Text passage.
President Obama’s soul mission…revealed

As I watched the second inauguration of President Barack Obama this morning, I was reminded of a heart-pounding election prediction that I stumbled upon on September 7, 2012 in the most unlikely place: Facebook. At the time, national polls were yanking us every way but loose, as they predicted conflicting outcomes.

Polls, though scientific, are guesstimates; they’re based on human feedback, statistical probability and history. The election predictions on Esteban E. Ramirez’s Ete Light Facebook page, on the other hand, were based on spiritual feedback: He posted a collection of provocative messages that had been transmitted to and through him for more than a year from what he calls the “Higher Dimensions”—the ultimate balcony of Earth’s theater.

I was both astonished and relieved by the predictions. More important, these alleged spiritual messages confirmed what I suspected: Our life purpose is established before we arrive on this planet.

Obama was chosen to lead before birth

Are our life scripts already written?

I had my first conversation with Barack Obama in 1994. He was a young civil rights attorney who reviewed my housing discrimination case. I instantly trusted him. There was something earnest, yet sincere and empathetic about this young man.

Information.

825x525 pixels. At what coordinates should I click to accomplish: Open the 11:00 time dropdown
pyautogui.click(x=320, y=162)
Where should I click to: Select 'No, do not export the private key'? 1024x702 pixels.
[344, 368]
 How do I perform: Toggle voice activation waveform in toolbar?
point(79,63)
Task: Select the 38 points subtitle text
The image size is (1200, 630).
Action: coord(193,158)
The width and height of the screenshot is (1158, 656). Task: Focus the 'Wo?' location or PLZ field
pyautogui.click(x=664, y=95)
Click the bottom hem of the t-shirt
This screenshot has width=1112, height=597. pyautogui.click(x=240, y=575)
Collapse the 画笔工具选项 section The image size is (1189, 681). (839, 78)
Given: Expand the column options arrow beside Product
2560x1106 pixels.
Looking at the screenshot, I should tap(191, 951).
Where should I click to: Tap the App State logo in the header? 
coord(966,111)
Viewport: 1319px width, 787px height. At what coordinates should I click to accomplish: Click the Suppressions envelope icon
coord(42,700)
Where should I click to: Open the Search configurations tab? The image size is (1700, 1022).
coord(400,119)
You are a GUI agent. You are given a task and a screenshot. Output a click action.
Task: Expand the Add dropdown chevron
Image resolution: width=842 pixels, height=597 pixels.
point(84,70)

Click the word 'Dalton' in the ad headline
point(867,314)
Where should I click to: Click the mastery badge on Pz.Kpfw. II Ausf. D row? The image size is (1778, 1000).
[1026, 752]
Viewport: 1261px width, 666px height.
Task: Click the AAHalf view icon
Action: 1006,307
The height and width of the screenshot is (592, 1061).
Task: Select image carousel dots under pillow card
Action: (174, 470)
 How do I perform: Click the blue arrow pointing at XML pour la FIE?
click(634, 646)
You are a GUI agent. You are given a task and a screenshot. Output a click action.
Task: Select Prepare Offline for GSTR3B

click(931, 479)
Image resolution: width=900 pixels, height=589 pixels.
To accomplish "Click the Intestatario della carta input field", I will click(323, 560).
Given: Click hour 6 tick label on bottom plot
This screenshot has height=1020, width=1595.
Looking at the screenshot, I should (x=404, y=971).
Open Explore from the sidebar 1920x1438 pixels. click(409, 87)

What is needed. From the text on President Obama's second inauguration, render this sentence in Spanish: "He was a young civil rights attorney who reviewed my housing discrimination case."

Result of the exercise. Era un joven abogado de derechos civiles que revisó mi caso de discriminación en materia de vivienda.